Top of DOCUMENT EXCERPT

Structured Procrastination (1995)

Structured Procrastination as Lived Experience

  • Many commenters say they independently discovered similar patterns: using one “important” task to motivate progress on other tasks, or keeping many parallel projects so there’s always something to “procrastinate onto.”
  • People describe finishing side projects, open-source libraries, personal skills (e.g., music, writing) largely as a byproduct of avoiding other work.
  • Several note that having only one important task is disastrous: they stall completely and feel burned out, whereas a messy stack of tasks often makes them highly productive overall.

ADHD, Diagnosis, and Medication

  • A major thread ties chronic procrastination to ADHD, emphasizing it as a neurobiological spectrum condition rather than a pure “willpower” problem.
  • Many report that stimulants dramatically improve their ability to start and follow through on tasks, though effects are time-limited.
  • There is debate about long-term medication: some fear dependence and side effects; others compare meds to “glasses for your brain” and stress that shame and moralizing around stimulants are harmful.
  • Several people procrastinate even on seeking diagnosis; others say diagnosis plus therapy/meds was life-changing.

Benefits and Risks of the Technique

  • Fans see structured procrastination as a way to turn avoidance into output: if you will procrastinate anyway, at least channel it into meaningful secondary work.
  • Critics argue it can entrench avoidant coping, especially when top-priority tasks truly matter; some doubt you can really “fake” what’s important to your own brain.
  • One commenter describes a brilliant colleague who adopted this as personal philosophy and became highly disruptive, constantly abandoning critical work.

Workplace Fit and Management

  • Some workers thrive when allowed to roam across murky, ill-defined areas; rigid prioritization and micromanagement destroy their productivity.
  • Others note large organizations optimize for measurable, linear work and often mis-handle people who function best via structured procrastination.

Deeper Causes and Alternatives

  • Several see procrastination rooted in anxiety, shame, and fear of judgment rather than laziness; therapy and emotional work are described as more durable solutions than “systems.”
  • Others frame procrastination as the brain pushing back against meaningless or ill-framed tasks.

Tools and Practical Tactics

  • Techniques mentioned include: breaking big tasks into tiny subtasks, keeping long-lived multi-project lists, leveraging “busy periods” to get more done, and exploiting social pressure.
  • Some ADHD commenters use large language models as assistants to chunk tasks, plan steps, reduce activation energy, and keep context across many threads.

Bottom of DOCUMENT EXCERPT
Top of INFORMATION SUPPLIED

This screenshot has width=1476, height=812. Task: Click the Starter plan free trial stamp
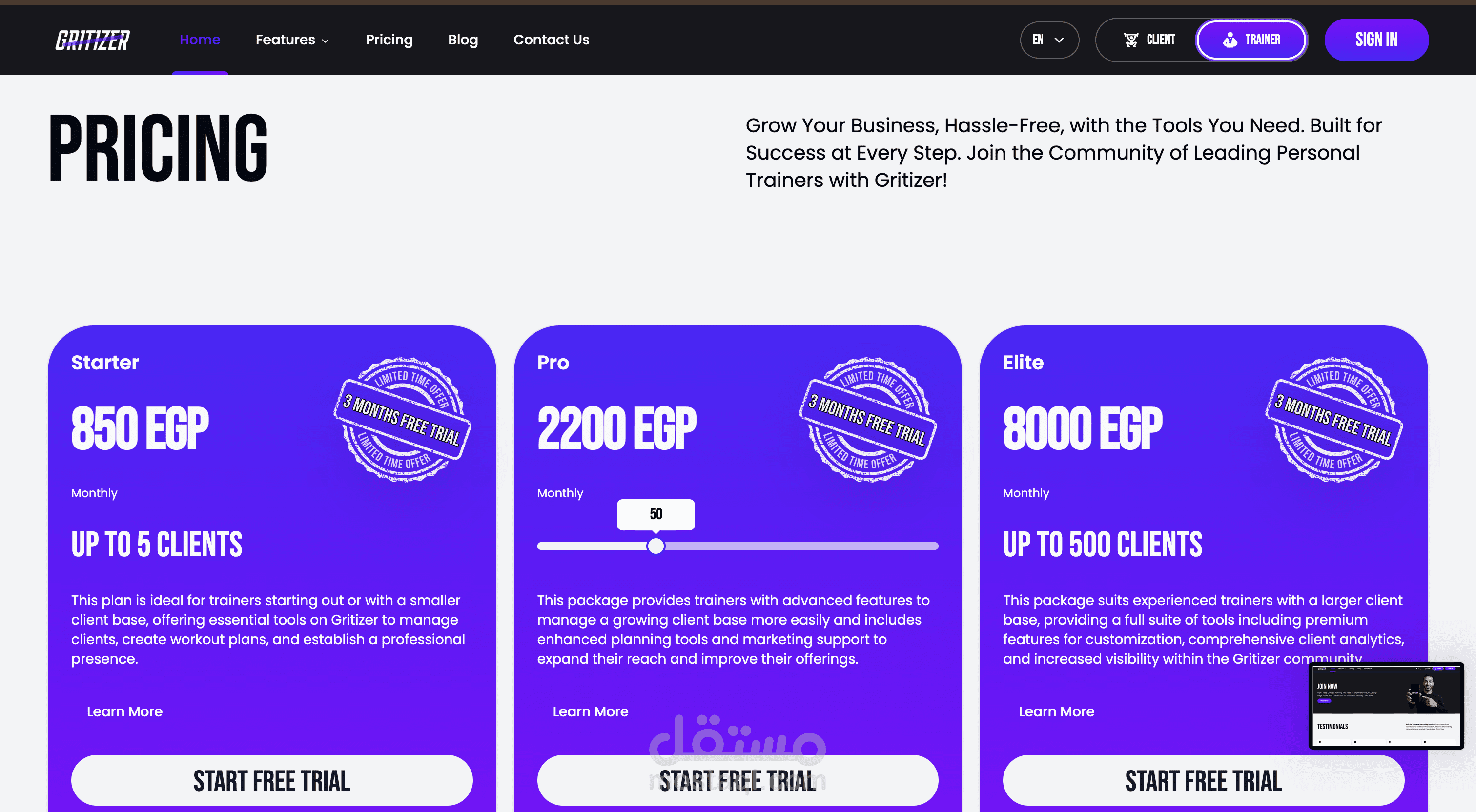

Bottom of INFORMATION SUPPLIED

* ACTIVITY 1
Say whether each statement below agrees with the structured procrastination summary. Answer yes or no for each, and quote the deciding words from the text.
(a) Several commenters find that having only one important task makes them highly productive.
(b) Some ADHD commenters use large language models to help break tasks into chunks.
(c) Critics argue the technique can entrench avoidant coping.
* ACTIVITY 2
Transcribe the passage of the structured procrastination summary that begins at the words "Deeper Causes and" and ends after the words "exploiting social pressure.".

* TASK OUTPUT 1
(a) No: "Several note that having only one important task is disastrous: they stall completely and feel burned out"
(b) Yes: "Some ADHD commenters use large language models as assistants to chunk tasks"
(c) Yes: "Critics argue it can entrench avoidant coping"

* TASK OUTPUT 2
Deeper Causes and Alternatives

  • Several see procrastination rooted in anxiety, shame, and fear of judgment rather than laziness; therapy and emotional work are described as more durable solutions than “systems.”
  • Others frame procrastination as the brain pushing back against meaningless or ill-framed tasks.

Tools and Practical Tactics

  • Techniques mentioned include: breaking big tasks into tiny subtasks, keeping long-lived multi-project lists, leveraging “busy periods” to get more done, and exploiting social pressure.